Memories of the Thrifty 30s 1930

John Welch

In the mid-1930s, William Lyon Mackenzie King was prime minister of Canada, Franklin D. Roosevelt was president of the United States and Adolf Hitler ruled Germany. These were the “Thrifty Thirties,” and Kingston-born John Welch, BCom’38, counted himself fortunate to grow up in a prestigious university town with the opportunity to study at Queen’s then-titled Department of Commerce and Administration.

During his first term, John recalled feelings of trepidation about his academic acumen. “The autumn leaves falling, foretelling the gloom of the upcoming winter, reflected my own dark outlook,” he shared. “Fortunately, by Christmas exams, I had been able to make the switch from the descriptive method of high school studies to the more analytical approach required at the university level.”

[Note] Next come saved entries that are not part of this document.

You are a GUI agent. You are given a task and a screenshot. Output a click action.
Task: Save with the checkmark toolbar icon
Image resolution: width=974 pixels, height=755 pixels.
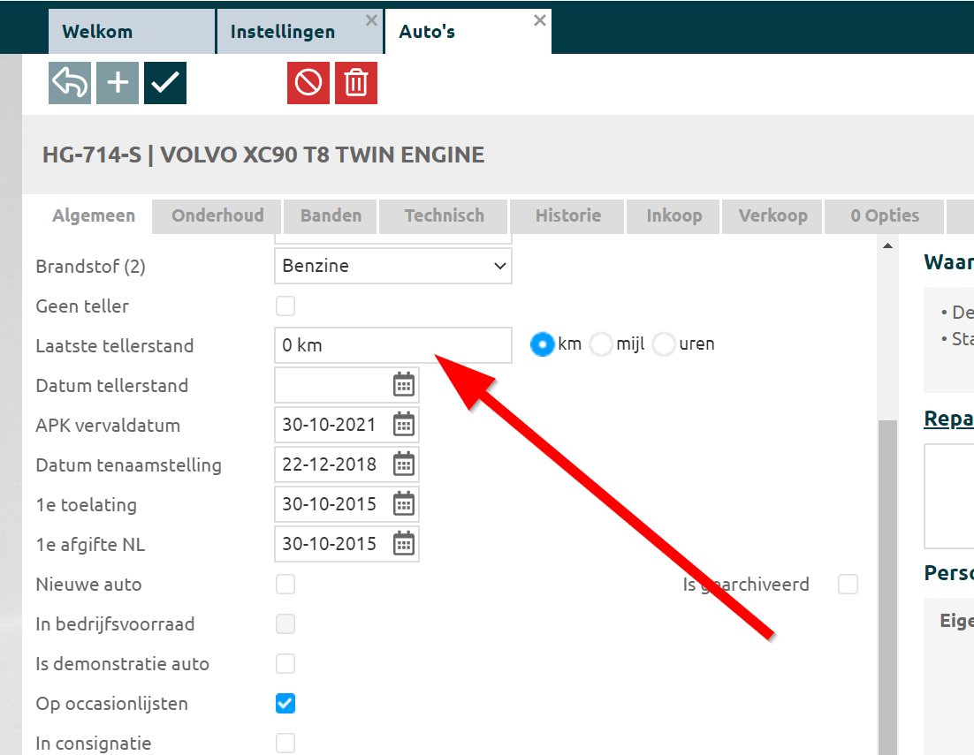tap(165, 83)
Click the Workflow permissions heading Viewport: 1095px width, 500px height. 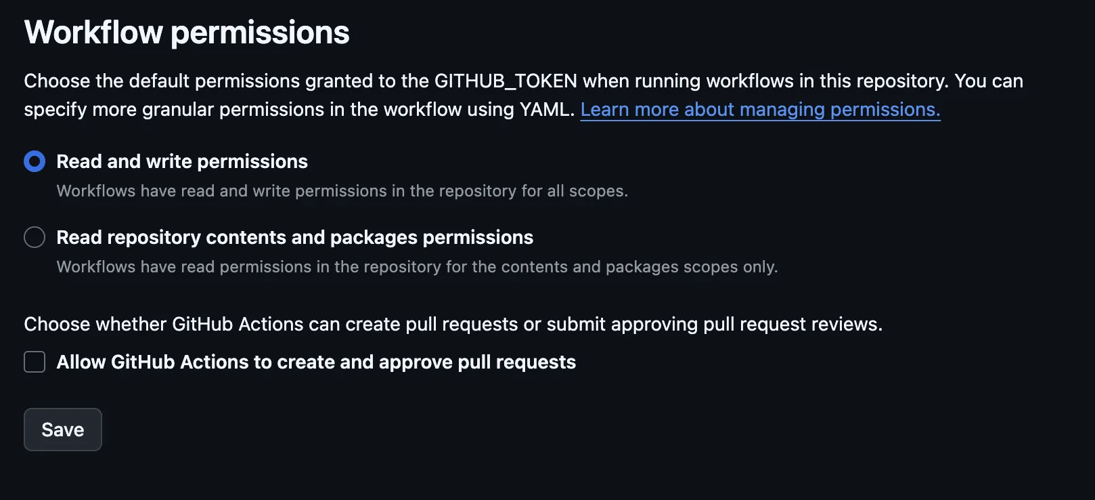click(187, 33)
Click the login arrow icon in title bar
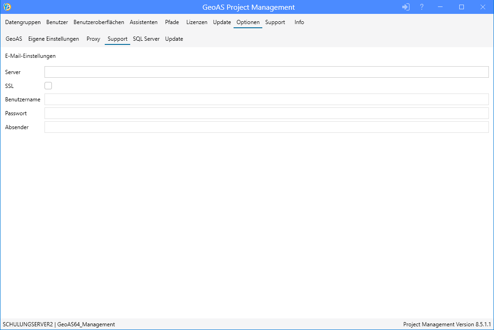The width and height of the screenshot is (494, 330). point(406,7)
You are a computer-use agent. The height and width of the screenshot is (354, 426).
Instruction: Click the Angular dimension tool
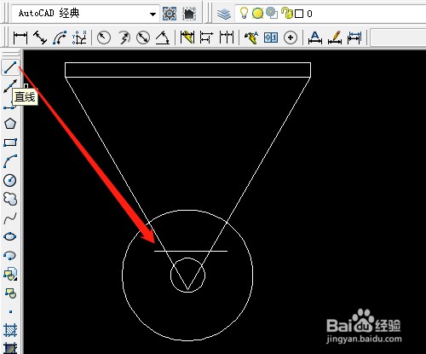tap(163, 38)
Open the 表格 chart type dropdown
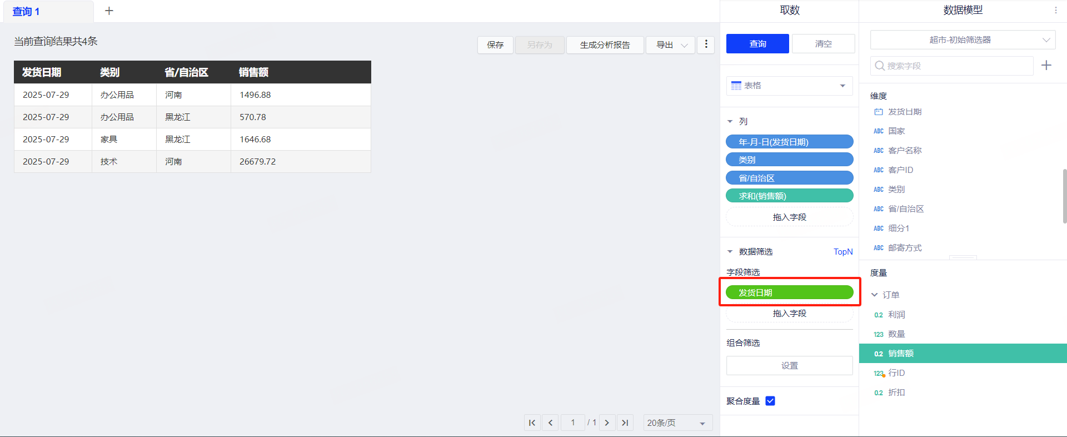1067x437 pixels. tap(789, 86)
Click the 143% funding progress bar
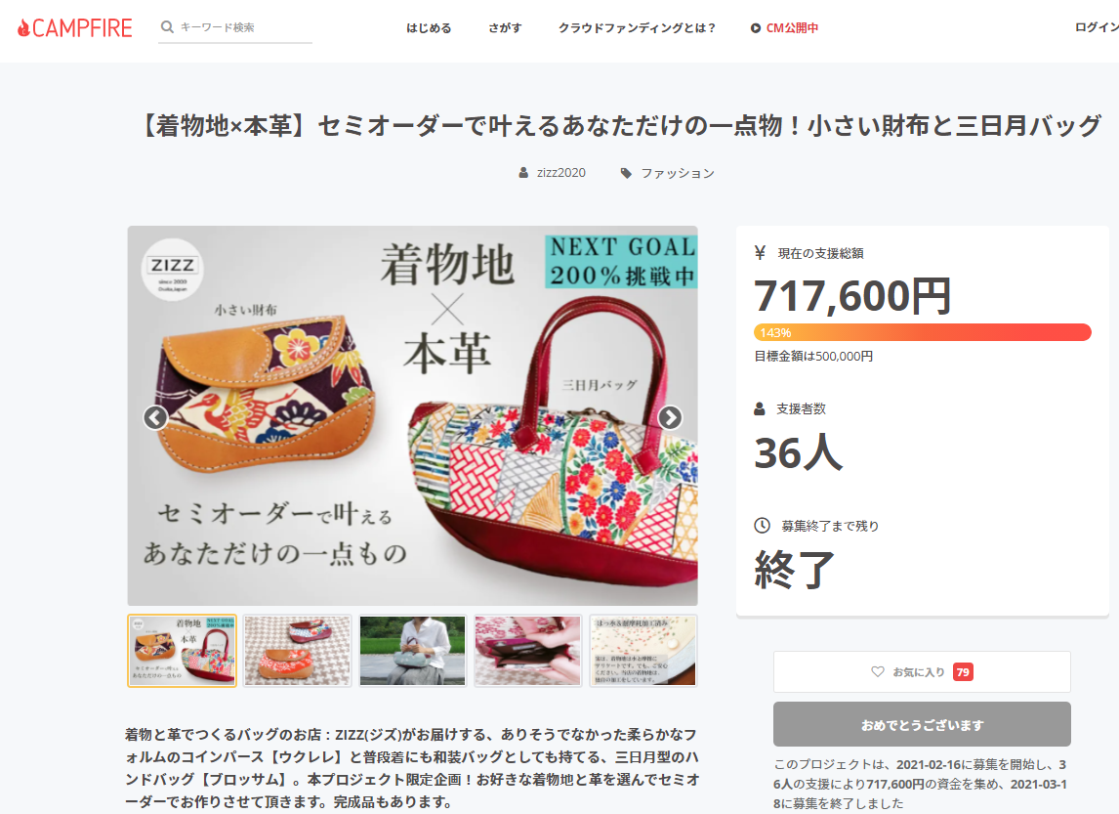Viewport: 1119px width, 814px height. tap(922, 332)
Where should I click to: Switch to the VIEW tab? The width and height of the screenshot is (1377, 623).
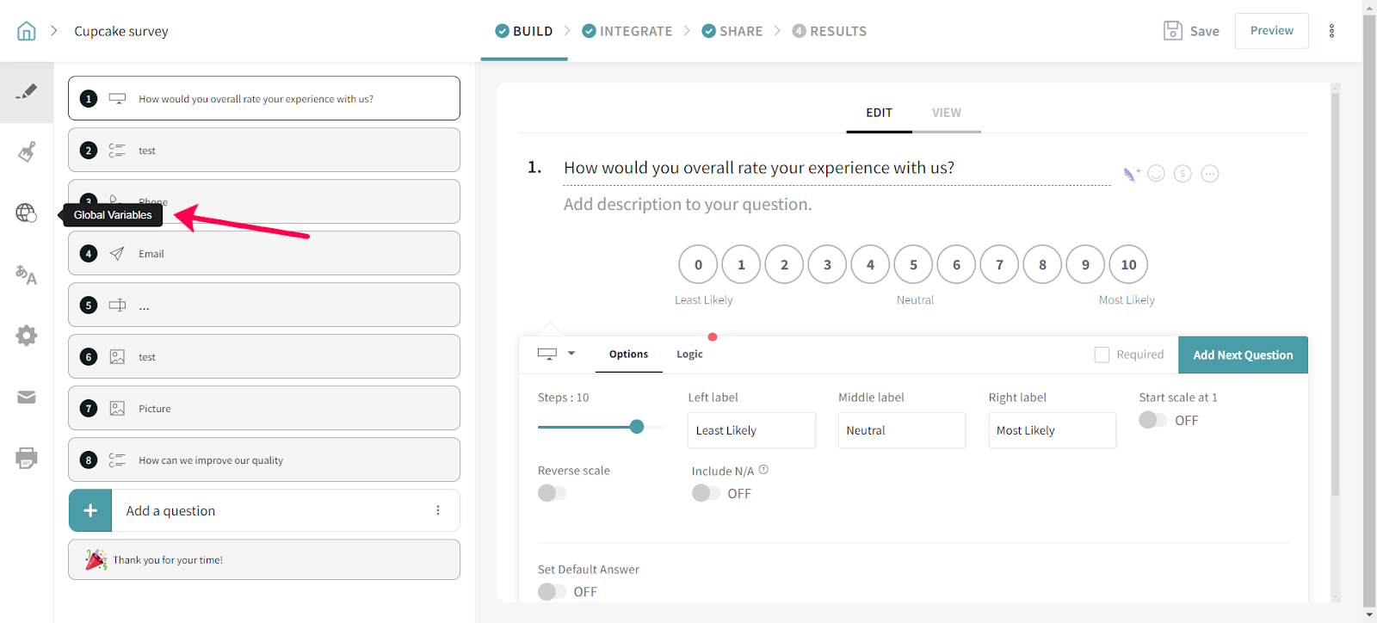[946, 113]
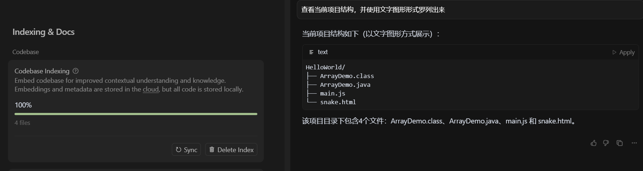Click the thumbs down feedback icon
This screenshot has width=643, height=171.
click(606, 143)
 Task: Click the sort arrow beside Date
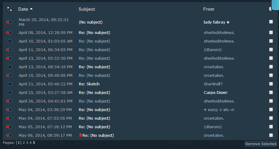click(x=31, y=9)
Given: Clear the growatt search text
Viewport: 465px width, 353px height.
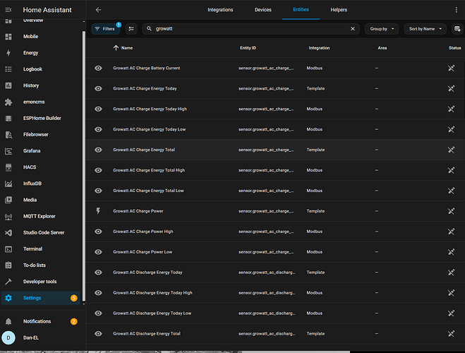Looking at the screenshot, I should tap(353, 29).
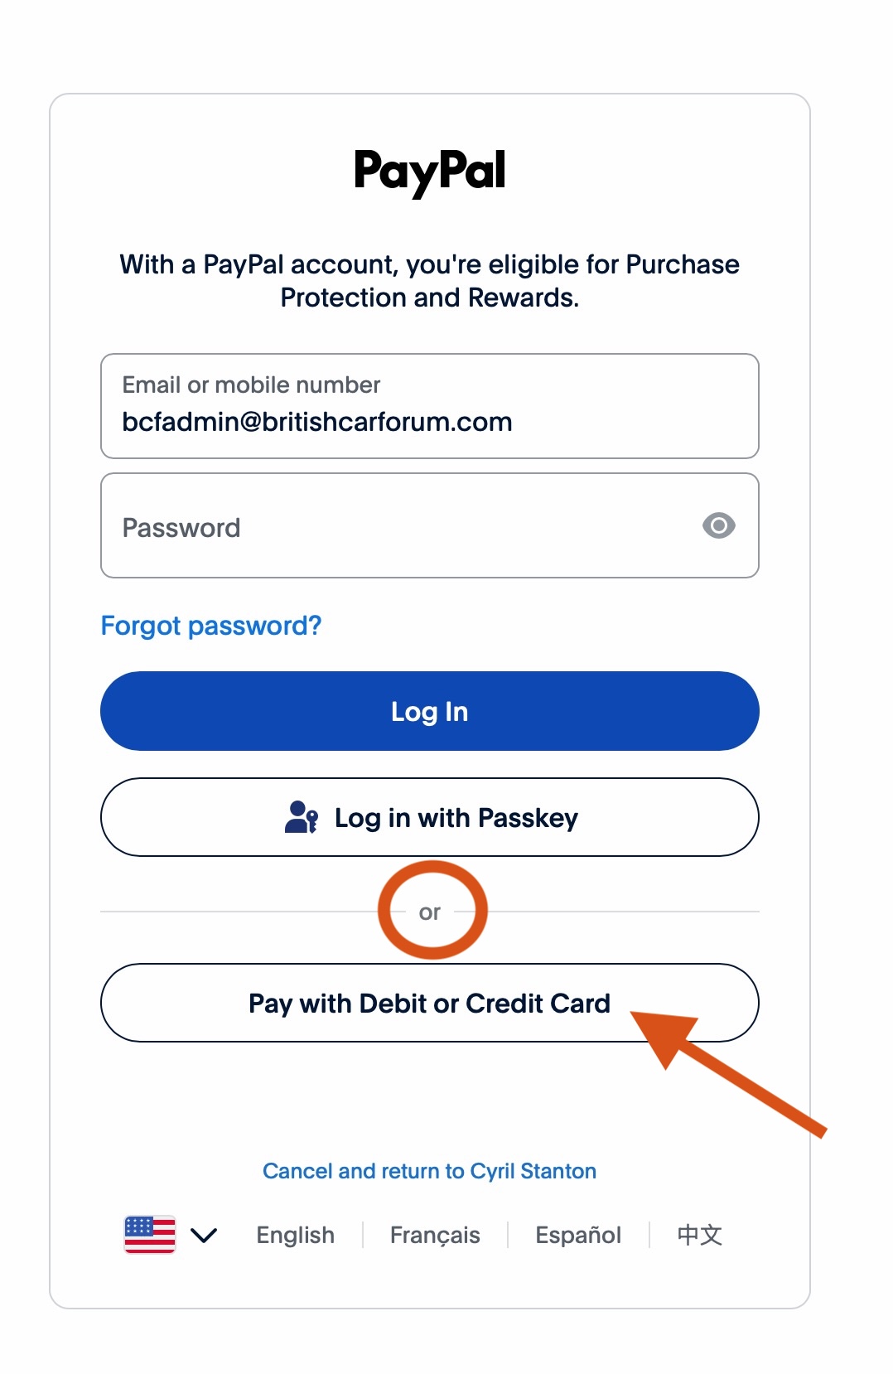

A faithful student, John was influenced, and often amused, by the professors he admired. At the top of the list was W.A. Mackintosh, who was also department head. “In my time, Mackintosh, as one of Canada’s foremost economists, had to juggle his teaching schedule to accommodate commitments to the federal government, but for any missed lectures there was always a ‘make good’. The meticulousness of his presentations, along with his sympathetic treatment of student queries, garnered him deep respect in the classroom.”

Finance Professor Frank Knox also left a profound impression. “He had a terrific sense of humour that he used to illustrate points in his lectures,” John remembered. “For example, in a discussion about tariff protection for new industries, Knox stated, ‘That’s like looking at an infant in a cradle. You don’t know whether the child will grow up to be a PhD or a hod carrier.' ” (A hod carrier is a labourer who carries supplies to masons or bricklayers.)

Later, in his years as an instructor at Ryerson and the British Columbia Institute of Technology (BCIT), John’s recollections of Knox’s well-crafted lectures served as a model for his own presentations.